Coronary heart disease (CHD) is the leading cause of morbidity and mortality in most developed nations and atherosclerotic cardiovascular disease accounts for approximately one-half of all deaths due to CHD. Dyslipidaemias, which include various combinations of hypercholesterolaemia, hypertriglyceridaemia and hypoalphalipoproteinaemia, are major risk factors for atherosclerotic CHD. Current therapy largely treats hypercholesterolaemia, as reflected in the sales of 3-hydroxy-3-methylglutaryl-CoA reductase inhibitors (HMGR-Is, statins) which account for a worldwide market share of 88%. The fibrates, which account for 9% of worldwide market share, effectively treat hypertriglyceridaemia but have inconsistent effects on hypercholesterolaemia and hypoalphalipoproteinaemia. Niacin, although an effective treatment for dyslipidaemias, suffers from a poor side-effect profile and therefore poor compliance. Moreover, niacin is not recommended for diabetics, a population in which atherosclerotic cardiovascular disease due largely to dyslipidaemia is the most common cause of death.
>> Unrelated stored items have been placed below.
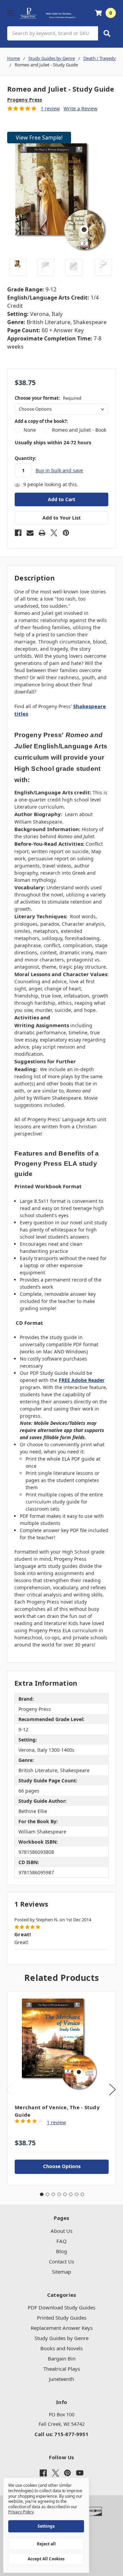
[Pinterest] (66, 532)
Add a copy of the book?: (41, 421)
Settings (46, 2526)
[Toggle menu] (10, 13)
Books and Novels (61, 2348)
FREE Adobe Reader (82, 1380)
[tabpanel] (61, 2088)
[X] (54, 532)
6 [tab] (70, 2194)
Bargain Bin (62, 2358)
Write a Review (80, 108)
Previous (9, 2089)
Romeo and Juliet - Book (79, 430)
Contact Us (61, 2261)
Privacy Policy (20, 2512)
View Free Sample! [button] (39, 137)
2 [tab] (47, 2194)
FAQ (61, 2241)
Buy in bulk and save (59, 470)
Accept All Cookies (46, 2559)
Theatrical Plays (61, 2368)
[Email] (30, 532)
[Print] (42, 532)
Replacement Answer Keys (62, 2327)
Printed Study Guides (61, 2317)
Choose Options (62, 2166)
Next (112, 2089)
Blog (61, 2251)
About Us (61, 2230)
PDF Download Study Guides (61, 2307)
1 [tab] (41, 2194)
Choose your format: (48, 398)
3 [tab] (53, 2194)
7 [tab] (76, 2194)
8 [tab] (82, 2194)
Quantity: (25, 458)
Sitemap (61, 2271)
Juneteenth (61, 2378)
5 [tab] (65, 2194)
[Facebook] (18, 532)
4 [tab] (59, 2194)
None (30, 430)
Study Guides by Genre (61, 2338)
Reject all (46, 2544)
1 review (50, 108)
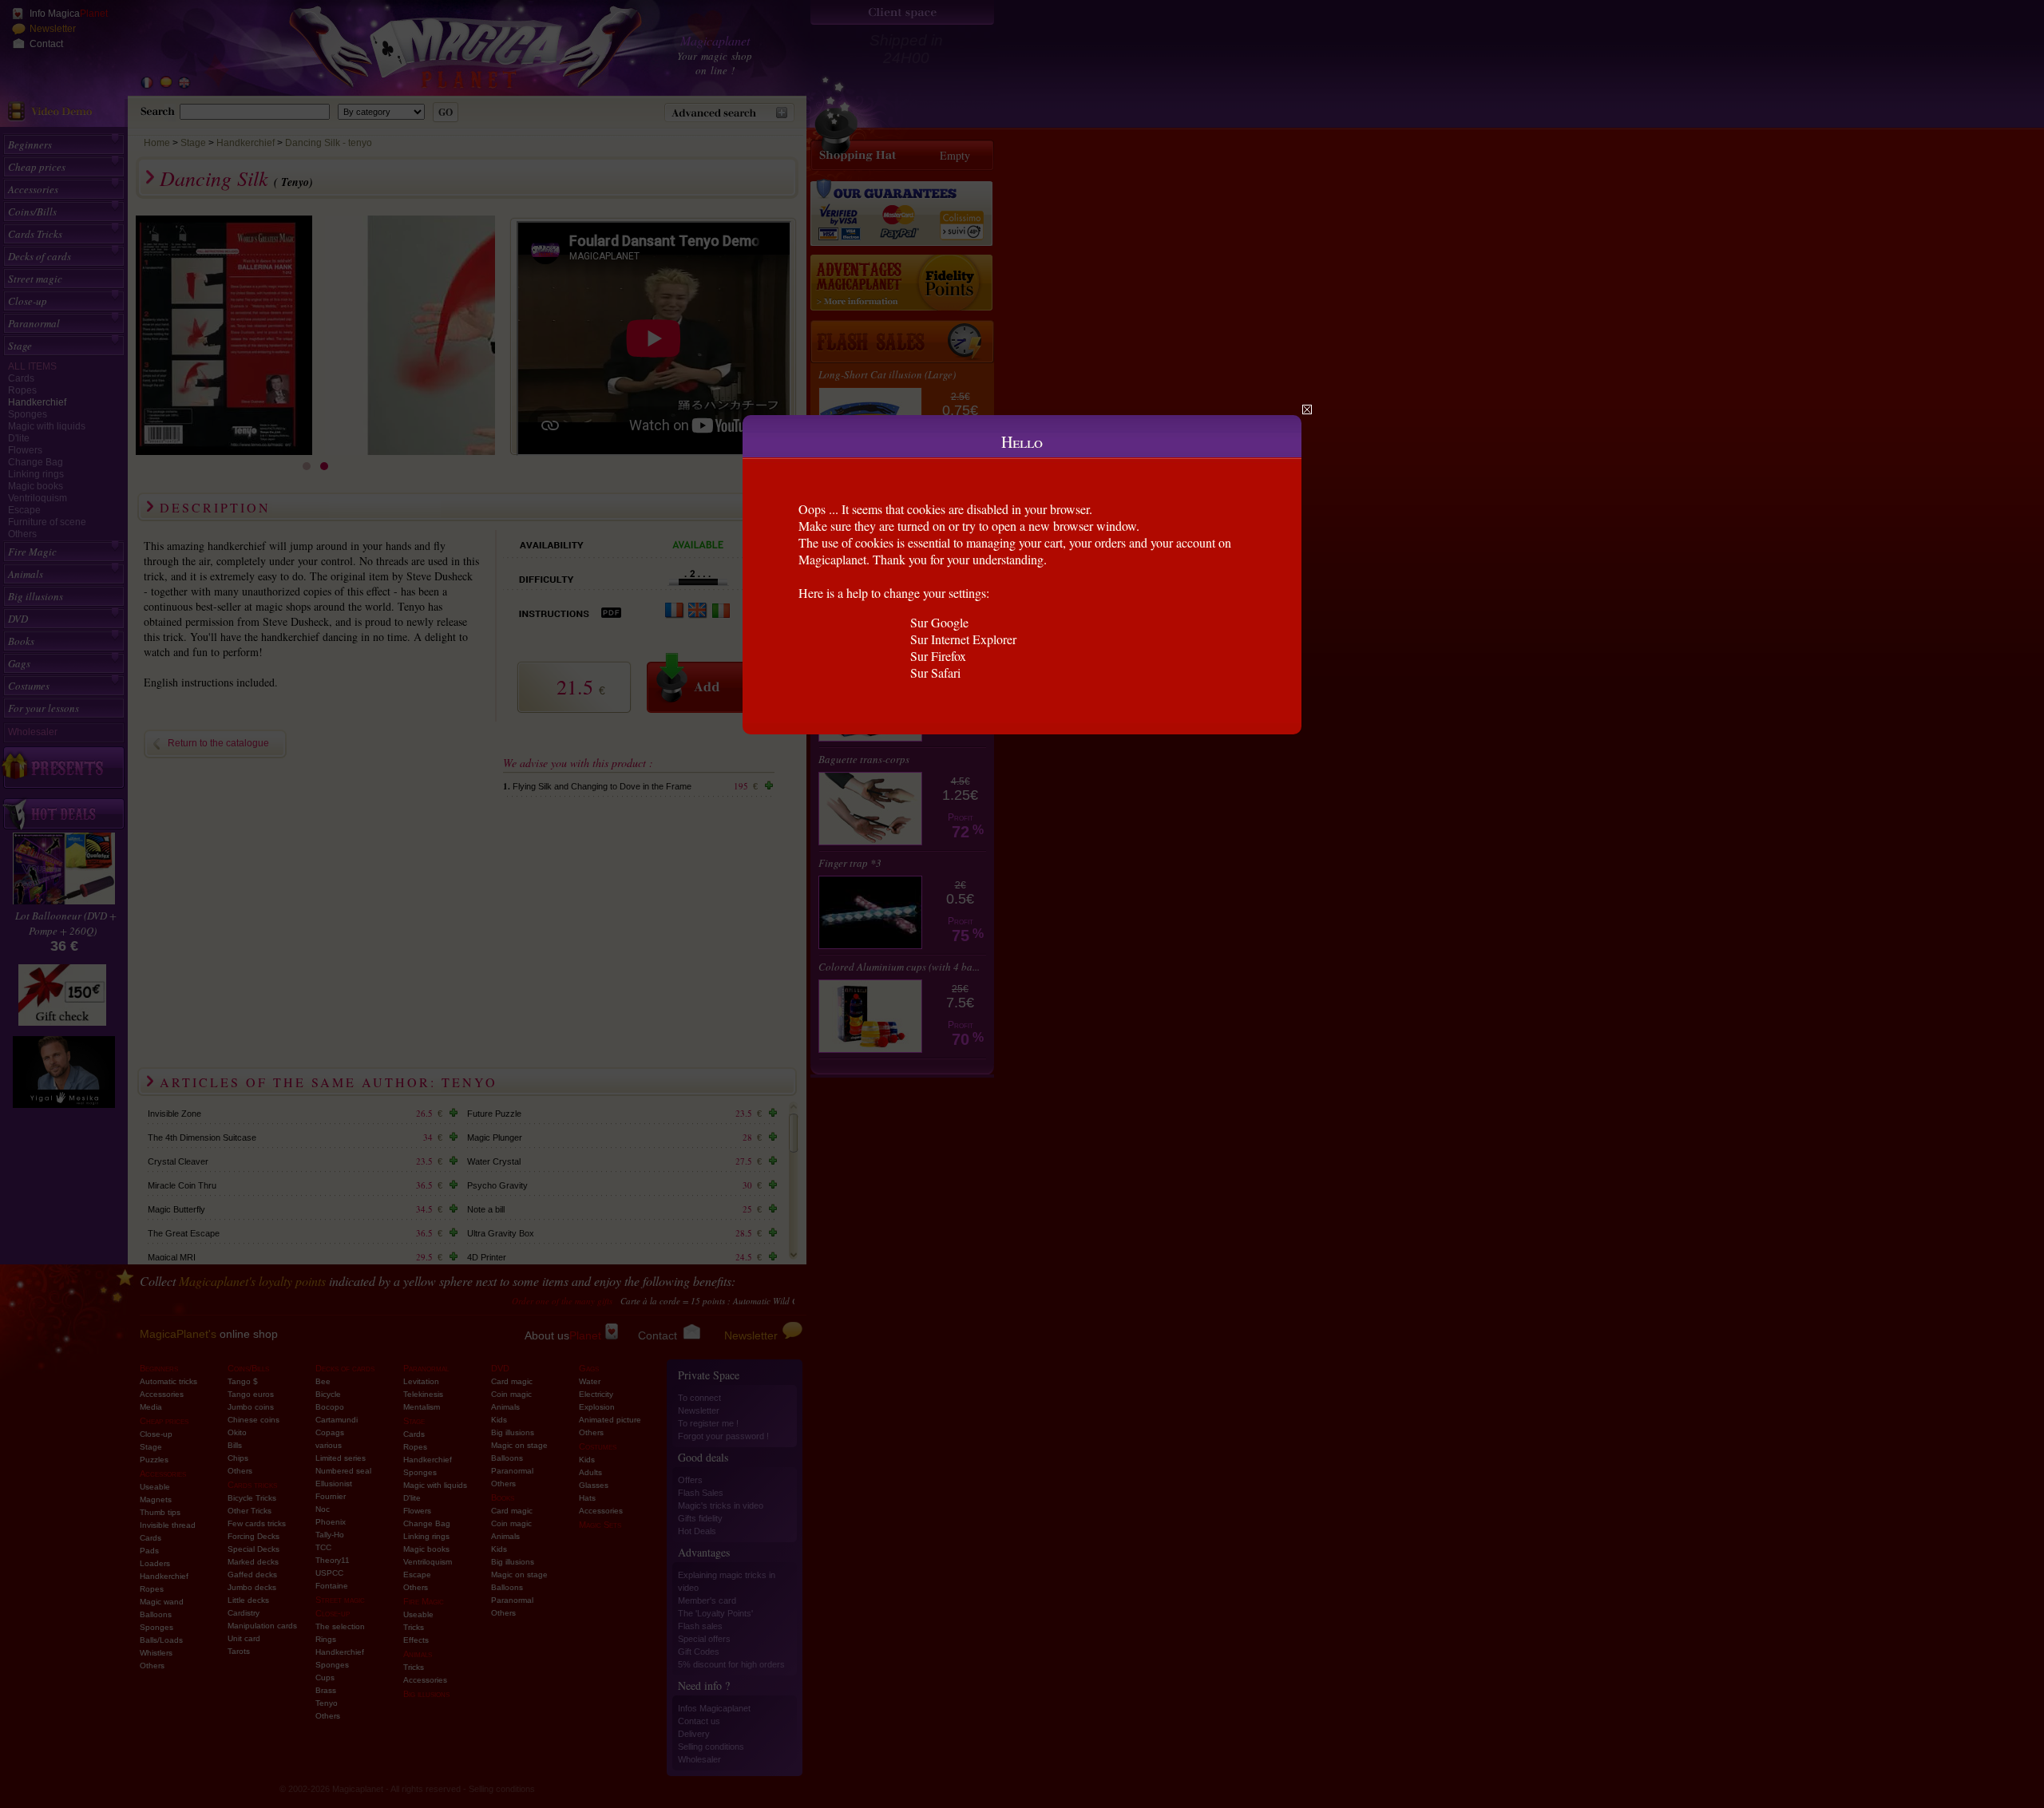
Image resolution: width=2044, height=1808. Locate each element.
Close (1307, 409)
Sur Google (939, 622)
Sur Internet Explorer (963, 639)
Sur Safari (935, 672)
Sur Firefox (938, 655)
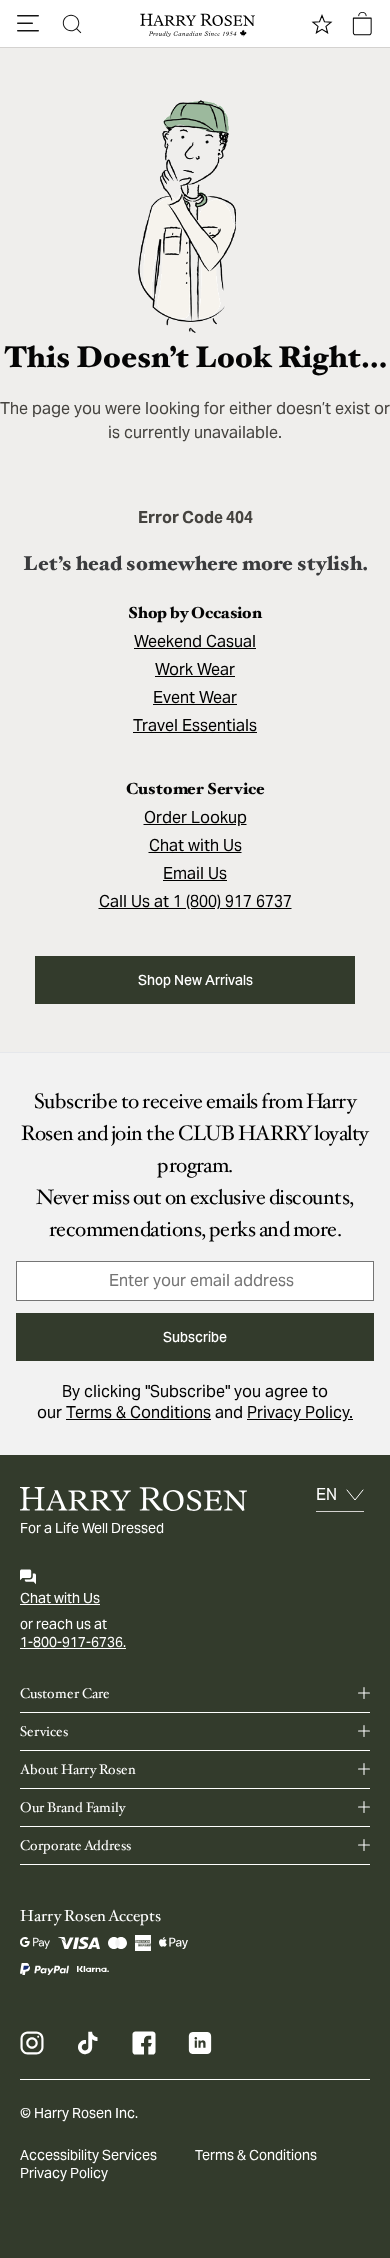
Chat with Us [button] (195, 845)
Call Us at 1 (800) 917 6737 (195, 901)
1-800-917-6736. (73, 1642)
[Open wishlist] (322, 24)
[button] (28, 24)
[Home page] (195, 24)
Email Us (195, 873)
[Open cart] (362, 24)
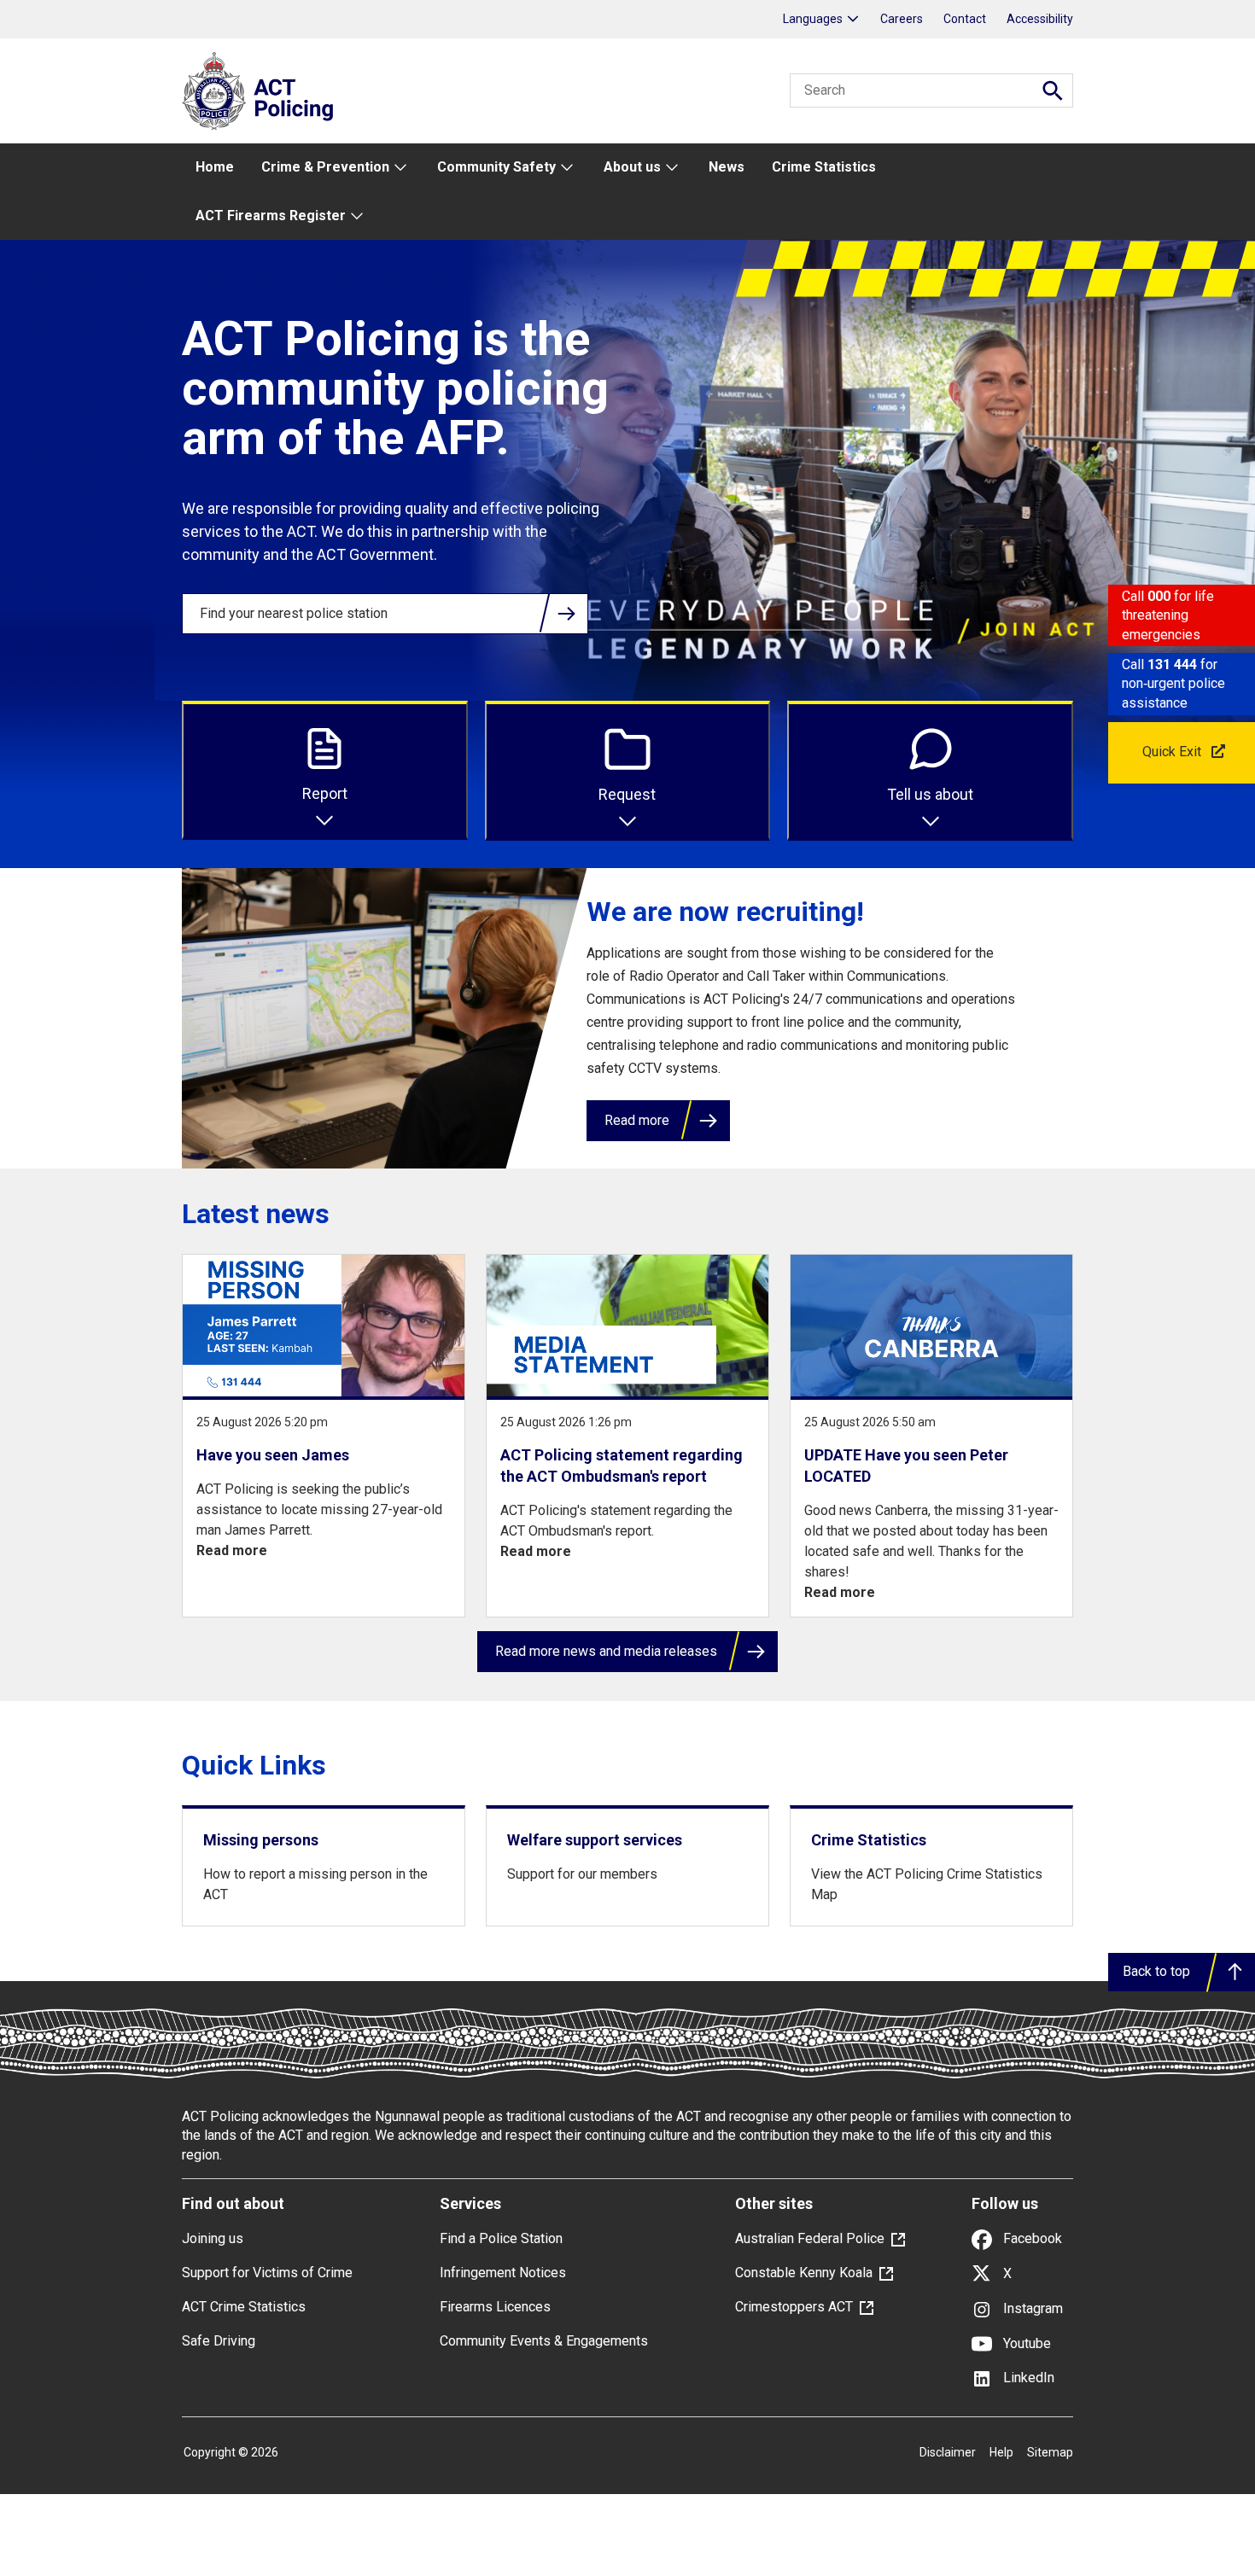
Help (1001, 2452)
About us (632, 167)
Although additional strategies to reduce hypercholesterolaemia are still under pursuit (e.g., cholesterol absorption inhibitors, acyl-CoA:cholesterol acyltransferase [ACAT] inhibitors, squalene synthetase [SQS] inhibitors), attention has shifted to therapeutic strategies that affect hypertriglyceridaemia and/or hypoalphalipoproteinaemia in addition to hypercholesterolaemia (e.g., very low-density lipoprotein [VLDL] assembly/secretion inhibitors, thyromimetics, oestrogen agonists, peroxisome proliferator activated receptor [PPAR] activators, cholesterol ester transfer protein [CETP] inhibitors, apolipoprotein A1 [apoA1] production stimulators, lipoprotein lipase [LPL] activators) and these strategies are being aggressively pursued. The status of current efforts in these emerging therapeutic areas is described below.